- [Selected text]:
'''

APPA, PPANJ urge New Jersey to pursue new generation, reform of PJM market
Originally published June 22, 2011
New Jersey should "continue on its current course in the pursuit of longer-term contracting and greater state control of resources," APPA and the Public Power Association of New Jersey told the New Jersey Board of Public Utilities June 17. Along with its efforts to get up to 2,000 MW of new gas-fired generation built and lower prices in PJM’s capacity market, New Jersey should "maintain its active voice in current and future FERC and court proceedings to actively challenge FERC’s apparent assumption that PJM markets are working," they said.
The board should collaborate with other similarly situated public service commissions in Maryland and Delaware, for example, to present a coordinated chorus of concerned regulators to the Federal Energy Regulatory Commission demanding change, APPA and PPANJ said in comments filed with the BPU in its investigation of the competitiveness of the state’s power market and impediments to new generation. The two associations participated in a June 17 BPU hearing on the investigation.

'''

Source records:
'''

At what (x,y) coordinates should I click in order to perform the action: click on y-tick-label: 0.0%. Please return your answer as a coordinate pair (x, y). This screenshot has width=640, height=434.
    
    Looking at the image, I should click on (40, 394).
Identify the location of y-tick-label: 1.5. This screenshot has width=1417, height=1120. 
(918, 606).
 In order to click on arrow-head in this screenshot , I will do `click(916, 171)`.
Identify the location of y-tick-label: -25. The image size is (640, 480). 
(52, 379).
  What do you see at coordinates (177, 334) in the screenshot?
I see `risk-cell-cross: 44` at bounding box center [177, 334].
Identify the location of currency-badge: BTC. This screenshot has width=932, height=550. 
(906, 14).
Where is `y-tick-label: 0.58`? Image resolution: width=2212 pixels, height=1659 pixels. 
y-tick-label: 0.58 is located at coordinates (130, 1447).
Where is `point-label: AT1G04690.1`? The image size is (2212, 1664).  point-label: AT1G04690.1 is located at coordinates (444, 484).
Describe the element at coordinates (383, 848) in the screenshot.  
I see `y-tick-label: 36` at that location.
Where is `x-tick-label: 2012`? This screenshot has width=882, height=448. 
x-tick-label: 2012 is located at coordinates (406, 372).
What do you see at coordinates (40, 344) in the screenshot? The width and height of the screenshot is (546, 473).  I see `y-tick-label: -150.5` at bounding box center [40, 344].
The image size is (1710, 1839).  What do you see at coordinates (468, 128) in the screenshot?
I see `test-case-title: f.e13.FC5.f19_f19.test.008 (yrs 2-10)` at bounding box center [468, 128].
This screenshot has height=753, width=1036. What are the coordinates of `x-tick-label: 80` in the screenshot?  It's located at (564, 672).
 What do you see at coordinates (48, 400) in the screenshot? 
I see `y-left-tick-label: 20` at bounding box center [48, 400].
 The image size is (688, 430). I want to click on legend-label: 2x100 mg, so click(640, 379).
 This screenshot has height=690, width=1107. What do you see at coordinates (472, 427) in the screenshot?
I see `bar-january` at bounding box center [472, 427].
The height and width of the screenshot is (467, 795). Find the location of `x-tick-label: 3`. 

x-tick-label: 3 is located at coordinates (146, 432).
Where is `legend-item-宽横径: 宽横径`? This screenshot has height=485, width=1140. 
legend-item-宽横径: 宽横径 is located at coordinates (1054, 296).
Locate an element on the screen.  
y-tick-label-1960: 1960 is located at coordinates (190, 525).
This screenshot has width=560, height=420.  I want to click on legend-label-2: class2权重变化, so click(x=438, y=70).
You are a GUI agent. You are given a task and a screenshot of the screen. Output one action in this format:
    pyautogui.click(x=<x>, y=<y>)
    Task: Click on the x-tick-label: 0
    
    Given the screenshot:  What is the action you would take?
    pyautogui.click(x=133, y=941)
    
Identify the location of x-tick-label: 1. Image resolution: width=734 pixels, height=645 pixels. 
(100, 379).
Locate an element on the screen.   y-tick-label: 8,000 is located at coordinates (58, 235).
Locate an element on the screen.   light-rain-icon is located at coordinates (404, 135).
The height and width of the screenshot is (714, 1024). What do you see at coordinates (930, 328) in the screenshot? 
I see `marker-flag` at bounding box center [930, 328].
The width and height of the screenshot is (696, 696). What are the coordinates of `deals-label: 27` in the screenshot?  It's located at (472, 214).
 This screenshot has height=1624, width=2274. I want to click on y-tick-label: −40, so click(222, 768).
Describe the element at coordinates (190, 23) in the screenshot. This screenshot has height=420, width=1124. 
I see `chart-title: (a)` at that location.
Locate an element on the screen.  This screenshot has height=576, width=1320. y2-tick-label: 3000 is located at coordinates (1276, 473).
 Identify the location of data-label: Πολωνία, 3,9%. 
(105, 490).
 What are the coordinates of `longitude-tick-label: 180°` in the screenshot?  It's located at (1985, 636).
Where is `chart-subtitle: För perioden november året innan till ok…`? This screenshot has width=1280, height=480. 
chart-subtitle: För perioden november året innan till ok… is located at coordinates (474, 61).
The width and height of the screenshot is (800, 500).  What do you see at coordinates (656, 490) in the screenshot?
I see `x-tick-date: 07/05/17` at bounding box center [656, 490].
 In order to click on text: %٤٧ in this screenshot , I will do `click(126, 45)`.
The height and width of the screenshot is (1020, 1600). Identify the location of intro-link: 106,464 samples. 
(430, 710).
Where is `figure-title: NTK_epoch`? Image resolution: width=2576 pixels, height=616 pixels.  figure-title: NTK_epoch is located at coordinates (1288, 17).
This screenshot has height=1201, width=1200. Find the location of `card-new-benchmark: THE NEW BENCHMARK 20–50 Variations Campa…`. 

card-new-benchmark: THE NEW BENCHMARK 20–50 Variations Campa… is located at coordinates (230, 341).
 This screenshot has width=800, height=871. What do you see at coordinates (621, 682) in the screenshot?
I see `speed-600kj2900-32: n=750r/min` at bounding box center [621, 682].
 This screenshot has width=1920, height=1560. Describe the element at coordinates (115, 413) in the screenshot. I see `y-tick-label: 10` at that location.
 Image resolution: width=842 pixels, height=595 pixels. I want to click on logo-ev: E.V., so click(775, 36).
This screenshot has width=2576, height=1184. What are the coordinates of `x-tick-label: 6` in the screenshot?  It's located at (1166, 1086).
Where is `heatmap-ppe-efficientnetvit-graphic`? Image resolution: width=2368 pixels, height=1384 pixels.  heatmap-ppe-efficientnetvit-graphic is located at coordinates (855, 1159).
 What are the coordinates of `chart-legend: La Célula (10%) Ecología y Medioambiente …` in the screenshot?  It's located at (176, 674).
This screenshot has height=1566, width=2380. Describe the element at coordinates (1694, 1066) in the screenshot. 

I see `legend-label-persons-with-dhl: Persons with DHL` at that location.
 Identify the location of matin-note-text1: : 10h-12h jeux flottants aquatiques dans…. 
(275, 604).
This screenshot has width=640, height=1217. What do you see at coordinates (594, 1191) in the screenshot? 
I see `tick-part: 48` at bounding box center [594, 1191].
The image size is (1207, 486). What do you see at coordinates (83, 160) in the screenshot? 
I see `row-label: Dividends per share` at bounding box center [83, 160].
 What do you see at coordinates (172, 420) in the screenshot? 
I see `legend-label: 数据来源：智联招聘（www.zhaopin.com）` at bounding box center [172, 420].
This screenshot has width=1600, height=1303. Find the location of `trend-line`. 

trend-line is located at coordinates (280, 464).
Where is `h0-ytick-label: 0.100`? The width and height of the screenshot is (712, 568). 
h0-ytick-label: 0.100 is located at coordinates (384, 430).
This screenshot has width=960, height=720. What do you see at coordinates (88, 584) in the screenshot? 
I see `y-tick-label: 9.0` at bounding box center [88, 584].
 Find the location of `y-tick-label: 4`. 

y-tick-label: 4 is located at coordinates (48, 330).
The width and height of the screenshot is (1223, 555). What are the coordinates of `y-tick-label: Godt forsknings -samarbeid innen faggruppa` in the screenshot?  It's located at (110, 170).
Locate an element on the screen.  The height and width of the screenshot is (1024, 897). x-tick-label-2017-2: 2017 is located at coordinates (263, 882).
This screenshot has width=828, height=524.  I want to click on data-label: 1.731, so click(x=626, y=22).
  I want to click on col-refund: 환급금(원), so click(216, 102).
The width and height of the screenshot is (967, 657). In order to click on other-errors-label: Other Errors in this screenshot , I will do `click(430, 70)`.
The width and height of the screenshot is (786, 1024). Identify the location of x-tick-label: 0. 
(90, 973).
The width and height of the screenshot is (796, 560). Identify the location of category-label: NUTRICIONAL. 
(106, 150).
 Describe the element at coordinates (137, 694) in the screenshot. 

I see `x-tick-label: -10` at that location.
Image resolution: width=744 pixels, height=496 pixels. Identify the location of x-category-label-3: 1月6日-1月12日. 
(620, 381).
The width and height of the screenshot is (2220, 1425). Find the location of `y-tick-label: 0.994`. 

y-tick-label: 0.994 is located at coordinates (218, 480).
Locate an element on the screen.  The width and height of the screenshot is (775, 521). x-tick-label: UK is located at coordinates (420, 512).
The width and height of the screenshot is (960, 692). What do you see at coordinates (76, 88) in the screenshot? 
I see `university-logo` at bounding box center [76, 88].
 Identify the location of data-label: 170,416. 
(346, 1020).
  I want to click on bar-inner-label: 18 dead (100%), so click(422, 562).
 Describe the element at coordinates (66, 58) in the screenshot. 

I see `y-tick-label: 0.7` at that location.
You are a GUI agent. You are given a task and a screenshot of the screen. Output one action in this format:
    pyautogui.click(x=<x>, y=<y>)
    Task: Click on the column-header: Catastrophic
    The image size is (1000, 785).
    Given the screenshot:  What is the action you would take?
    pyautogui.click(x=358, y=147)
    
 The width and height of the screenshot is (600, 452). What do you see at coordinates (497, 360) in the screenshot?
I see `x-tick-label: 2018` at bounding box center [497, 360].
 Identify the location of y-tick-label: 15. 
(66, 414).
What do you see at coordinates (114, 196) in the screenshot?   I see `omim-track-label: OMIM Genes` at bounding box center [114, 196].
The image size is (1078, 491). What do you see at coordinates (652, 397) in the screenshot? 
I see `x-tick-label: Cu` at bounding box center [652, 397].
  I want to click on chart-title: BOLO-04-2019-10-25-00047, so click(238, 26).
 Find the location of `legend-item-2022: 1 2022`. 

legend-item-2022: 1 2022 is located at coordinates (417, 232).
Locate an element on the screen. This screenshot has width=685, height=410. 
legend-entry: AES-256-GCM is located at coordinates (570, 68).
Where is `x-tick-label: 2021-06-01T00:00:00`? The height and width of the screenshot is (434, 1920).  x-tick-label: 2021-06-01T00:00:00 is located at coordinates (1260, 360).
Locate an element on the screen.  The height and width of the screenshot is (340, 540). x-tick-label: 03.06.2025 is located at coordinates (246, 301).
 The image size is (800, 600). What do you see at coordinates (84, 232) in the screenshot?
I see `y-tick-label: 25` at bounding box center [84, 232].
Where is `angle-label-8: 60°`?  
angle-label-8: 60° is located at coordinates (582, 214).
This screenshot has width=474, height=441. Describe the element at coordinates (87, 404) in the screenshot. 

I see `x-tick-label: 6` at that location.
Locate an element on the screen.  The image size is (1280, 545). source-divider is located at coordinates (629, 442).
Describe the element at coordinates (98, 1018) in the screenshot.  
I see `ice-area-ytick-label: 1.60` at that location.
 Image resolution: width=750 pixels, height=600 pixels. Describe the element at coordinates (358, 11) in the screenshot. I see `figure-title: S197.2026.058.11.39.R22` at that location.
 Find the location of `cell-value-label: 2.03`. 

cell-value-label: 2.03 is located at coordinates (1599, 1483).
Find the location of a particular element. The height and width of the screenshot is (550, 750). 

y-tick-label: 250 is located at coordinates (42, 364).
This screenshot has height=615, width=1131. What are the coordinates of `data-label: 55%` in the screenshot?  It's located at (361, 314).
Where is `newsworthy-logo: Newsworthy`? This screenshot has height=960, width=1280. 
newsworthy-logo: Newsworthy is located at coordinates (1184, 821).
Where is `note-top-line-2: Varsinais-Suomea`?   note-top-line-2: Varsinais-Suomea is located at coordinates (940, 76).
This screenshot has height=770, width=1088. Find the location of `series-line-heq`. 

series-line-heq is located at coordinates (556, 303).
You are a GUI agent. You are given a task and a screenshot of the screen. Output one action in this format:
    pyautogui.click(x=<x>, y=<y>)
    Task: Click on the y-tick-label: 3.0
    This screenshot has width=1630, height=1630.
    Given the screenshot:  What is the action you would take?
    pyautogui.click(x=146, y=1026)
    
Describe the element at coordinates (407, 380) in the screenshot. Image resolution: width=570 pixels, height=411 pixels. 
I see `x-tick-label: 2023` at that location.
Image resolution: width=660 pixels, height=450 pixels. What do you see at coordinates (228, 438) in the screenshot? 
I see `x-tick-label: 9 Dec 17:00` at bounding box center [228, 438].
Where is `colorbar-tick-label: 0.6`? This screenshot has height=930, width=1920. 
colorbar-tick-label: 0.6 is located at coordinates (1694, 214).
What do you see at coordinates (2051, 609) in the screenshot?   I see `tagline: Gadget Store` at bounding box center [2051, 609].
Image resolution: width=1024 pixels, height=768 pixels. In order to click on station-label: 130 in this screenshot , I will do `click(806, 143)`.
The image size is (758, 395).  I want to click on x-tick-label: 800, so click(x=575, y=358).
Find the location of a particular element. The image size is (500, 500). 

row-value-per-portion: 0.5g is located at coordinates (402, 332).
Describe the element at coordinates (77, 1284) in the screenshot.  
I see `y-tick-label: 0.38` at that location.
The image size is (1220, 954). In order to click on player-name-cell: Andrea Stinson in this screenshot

'''

- [Required work]:
According to the article on APPA and PPANJ urging New Jersey to pursue new generation, how much new gas-fired generation was New Jersey trying to get built?

- [Exercise response]:
Up to 2,000 MW.